▸ What is expected: Lines holding the string "computer" are the ones to copy; find them all in the data.
------------------------------
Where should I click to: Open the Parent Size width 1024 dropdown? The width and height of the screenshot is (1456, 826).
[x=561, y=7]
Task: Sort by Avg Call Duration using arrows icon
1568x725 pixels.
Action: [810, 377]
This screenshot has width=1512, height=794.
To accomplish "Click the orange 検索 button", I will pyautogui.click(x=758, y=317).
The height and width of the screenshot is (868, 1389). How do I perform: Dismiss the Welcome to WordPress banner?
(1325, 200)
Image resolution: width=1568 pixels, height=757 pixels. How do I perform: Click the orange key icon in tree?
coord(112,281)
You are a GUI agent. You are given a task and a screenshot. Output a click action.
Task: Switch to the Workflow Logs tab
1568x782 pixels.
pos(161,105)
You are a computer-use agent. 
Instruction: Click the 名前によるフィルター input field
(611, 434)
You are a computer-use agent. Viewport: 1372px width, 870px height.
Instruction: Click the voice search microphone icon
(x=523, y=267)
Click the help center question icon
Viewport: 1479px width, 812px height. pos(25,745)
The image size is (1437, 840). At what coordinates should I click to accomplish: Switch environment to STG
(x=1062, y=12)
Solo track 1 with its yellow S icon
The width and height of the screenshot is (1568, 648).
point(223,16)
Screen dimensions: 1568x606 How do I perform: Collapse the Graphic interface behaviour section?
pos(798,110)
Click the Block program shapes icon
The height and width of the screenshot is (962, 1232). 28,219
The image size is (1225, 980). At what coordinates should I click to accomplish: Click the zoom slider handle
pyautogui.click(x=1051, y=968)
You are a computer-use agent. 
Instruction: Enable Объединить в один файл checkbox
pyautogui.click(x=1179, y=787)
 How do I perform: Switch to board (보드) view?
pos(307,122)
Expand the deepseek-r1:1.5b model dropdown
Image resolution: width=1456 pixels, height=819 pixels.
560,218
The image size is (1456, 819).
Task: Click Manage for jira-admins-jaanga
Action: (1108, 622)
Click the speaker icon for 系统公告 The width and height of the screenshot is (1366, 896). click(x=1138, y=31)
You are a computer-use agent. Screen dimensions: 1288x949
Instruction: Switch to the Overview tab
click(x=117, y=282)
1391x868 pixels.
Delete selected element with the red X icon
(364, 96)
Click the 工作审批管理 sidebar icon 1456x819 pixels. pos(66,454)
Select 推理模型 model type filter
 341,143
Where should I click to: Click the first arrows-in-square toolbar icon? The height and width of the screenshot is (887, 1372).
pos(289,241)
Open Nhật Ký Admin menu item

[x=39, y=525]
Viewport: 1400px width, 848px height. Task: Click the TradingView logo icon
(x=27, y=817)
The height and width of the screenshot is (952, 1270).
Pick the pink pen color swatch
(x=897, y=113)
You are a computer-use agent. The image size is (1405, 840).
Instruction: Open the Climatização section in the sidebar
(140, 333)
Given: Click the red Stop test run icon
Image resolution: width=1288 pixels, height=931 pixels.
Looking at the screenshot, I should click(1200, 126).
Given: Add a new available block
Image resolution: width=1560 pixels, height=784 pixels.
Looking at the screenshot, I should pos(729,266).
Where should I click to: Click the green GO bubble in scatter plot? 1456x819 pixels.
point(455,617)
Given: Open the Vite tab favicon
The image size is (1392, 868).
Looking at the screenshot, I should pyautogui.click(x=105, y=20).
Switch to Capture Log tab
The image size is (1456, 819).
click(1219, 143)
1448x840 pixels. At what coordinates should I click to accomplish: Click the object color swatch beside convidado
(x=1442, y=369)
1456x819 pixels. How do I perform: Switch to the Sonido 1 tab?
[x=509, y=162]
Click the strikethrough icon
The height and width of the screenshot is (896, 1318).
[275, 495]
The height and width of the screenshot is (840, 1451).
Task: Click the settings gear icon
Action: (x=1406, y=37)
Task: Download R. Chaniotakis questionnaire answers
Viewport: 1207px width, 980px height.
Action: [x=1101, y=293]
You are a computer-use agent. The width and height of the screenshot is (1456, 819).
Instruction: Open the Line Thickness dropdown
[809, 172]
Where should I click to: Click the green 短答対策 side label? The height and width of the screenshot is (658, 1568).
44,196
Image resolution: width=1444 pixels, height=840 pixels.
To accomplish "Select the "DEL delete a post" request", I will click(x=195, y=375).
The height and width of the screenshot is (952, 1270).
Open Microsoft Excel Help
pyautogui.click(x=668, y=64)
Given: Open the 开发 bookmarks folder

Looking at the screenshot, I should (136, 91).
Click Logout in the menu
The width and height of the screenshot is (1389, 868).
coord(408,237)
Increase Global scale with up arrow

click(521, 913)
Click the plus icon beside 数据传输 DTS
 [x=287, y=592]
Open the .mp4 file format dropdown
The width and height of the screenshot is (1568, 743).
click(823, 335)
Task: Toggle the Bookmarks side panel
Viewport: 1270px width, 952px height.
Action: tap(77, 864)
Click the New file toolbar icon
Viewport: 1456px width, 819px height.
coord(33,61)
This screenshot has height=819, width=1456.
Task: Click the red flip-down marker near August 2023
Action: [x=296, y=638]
------------------------------
▸ Finished task:
You are a computer-use agent. 
You are a computer-use agent. Viewport: 1372px width, 870px height.
You are a computer-use agent. 
You are a computer-use agent. Screen dimensions: 1288x949
You are a computer-use agent. The image size is (1405, 840).
You are a computer-use agent. The width and height of the screenshot is (1456, 819).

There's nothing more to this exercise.